Start of Selected excerpt
I love that man in that British unit playing the bagpipes while everybody else blasts away with guns.
Your link shows that the UK figures include a piper. Awesome!


See, it's so not just about the guns. That dude is awesome. I wonder where my spotter is now...
posted by Durn Bronzefist at 1:14 PM on April 28, 2010 [4 favorites]


So either the guy is a really scared mortar-loader (one handed and backing away?) or he's a grenadier who doesn't know the first thing about getting good leverage for a toss (no need to choke up so much).

Or maybe he's some dude who just found an exploded round and he's just getting read to toss it away?
posted by P.o.B. at 2:05 PM on April 28, 2010


This conversation about #1 will be so embarassing when the first chicken-leg-weilding psy-ops soldiers go into the field against future America's Buddhist foe.
posted by Durn Bronzefist at 2:16 PM on April 28, 2010


I played with army ants as a kid. they glowed in the dark.
posted by joelf at 2:43 PM on April 28, 2010


Man, my kids would make up epic battles with rows upon rows, just legions of these guys, and tanks and helicopter and jeeps and the little raft boat things (we had a blue carpet, which, when it wasn't LAVA, became the ocean as the troops stormed Normandy).

I'd go around the house and find crawling guy on the refrigerator or telephone guy on top of the spice cabinet, watching over us.

My sons also had a hand-carved fort that their great-grandfather made, where all the troops bivouacked when they weren't fighting. Good times.
posted by misha at 2:47 PM on April 28, 2010


#1 is one of the rare mortar tossers. They didn't realize they could launch the mortars until the next set came out.
End of Selected excerpt
Start of Given entries
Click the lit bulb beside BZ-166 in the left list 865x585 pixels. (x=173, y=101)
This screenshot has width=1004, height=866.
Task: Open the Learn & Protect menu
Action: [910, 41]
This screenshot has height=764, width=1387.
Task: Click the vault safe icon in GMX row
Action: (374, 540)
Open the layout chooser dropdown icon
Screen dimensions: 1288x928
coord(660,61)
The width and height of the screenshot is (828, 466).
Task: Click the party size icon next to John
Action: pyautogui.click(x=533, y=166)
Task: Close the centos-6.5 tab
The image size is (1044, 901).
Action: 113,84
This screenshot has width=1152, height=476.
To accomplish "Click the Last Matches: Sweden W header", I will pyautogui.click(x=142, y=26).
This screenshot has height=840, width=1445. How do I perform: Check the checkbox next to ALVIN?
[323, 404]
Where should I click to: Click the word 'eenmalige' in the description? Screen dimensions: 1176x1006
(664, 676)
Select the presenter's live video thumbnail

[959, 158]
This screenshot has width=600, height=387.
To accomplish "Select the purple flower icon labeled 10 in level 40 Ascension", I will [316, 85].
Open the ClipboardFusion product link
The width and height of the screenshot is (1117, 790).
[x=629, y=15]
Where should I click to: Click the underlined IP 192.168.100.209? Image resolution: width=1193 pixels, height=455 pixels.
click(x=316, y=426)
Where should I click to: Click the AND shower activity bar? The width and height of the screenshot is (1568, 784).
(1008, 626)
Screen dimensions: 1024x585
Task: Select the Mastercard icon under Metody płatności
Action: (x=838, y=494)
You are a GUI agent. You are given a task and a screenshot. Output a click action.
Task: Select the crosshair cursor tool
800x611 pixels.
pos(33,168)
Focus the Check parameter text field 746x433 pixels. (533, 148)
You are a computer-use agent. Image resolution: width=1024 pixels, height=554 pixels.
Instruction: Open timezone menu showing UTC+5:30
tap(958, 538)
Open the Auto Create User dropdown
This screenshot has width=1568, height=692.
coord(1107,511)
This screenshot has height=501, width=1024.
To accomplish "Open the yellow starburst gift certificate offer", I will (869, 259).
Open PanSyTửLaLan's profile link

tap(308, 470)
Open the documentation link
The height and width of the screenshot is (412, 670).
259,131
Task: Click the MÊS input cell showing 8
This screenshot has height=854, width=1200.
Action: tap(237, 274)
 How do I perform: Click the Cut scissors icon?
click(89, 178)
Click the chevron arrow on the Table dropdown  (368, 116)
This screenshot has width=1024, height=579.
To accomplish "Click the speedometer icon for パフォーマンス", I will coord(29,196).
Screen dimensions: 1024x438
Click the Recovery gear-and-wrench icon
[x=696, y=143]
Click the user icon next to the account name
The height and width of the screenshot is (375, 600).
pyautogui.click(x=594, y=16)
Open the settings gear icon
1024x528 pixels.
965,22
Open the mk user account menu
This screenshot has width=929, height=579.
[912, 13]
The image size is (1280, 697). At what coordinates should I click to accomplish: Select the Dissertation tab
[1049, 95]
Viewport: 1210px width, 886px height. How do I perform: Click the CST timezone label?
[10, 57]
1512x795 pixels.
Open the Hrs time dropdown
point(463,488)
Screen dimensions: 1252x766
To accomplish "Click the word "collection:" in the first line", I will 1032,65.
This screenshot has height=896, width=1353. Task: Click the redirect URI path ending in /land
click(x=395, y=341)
End of Given entries
*Work request A*
List the usernames of everyone who signed a post in the comment thread, giving each name once.
*Work request B*
Say whether each statement agrees with the comment thread, answering yes or no and quoting the deciding words:
(i) The army ants joelf played with glowed in the dark.
(ii) The fort belonging to misha's sons was made by their great-grandfather.
(iii) misha's household had a green carpet.
The rows come from a separate source and are unrelated to the comment thread.

*Task output A*
Durn Bronzefist, P.o.B., joelf, misha

*Task output B*
(i) Yes: "they glowed in the dark."
(ii) Yes: "a hand-carved fort that their great-grandfather made"
(iii) No: "we had a blue carpet"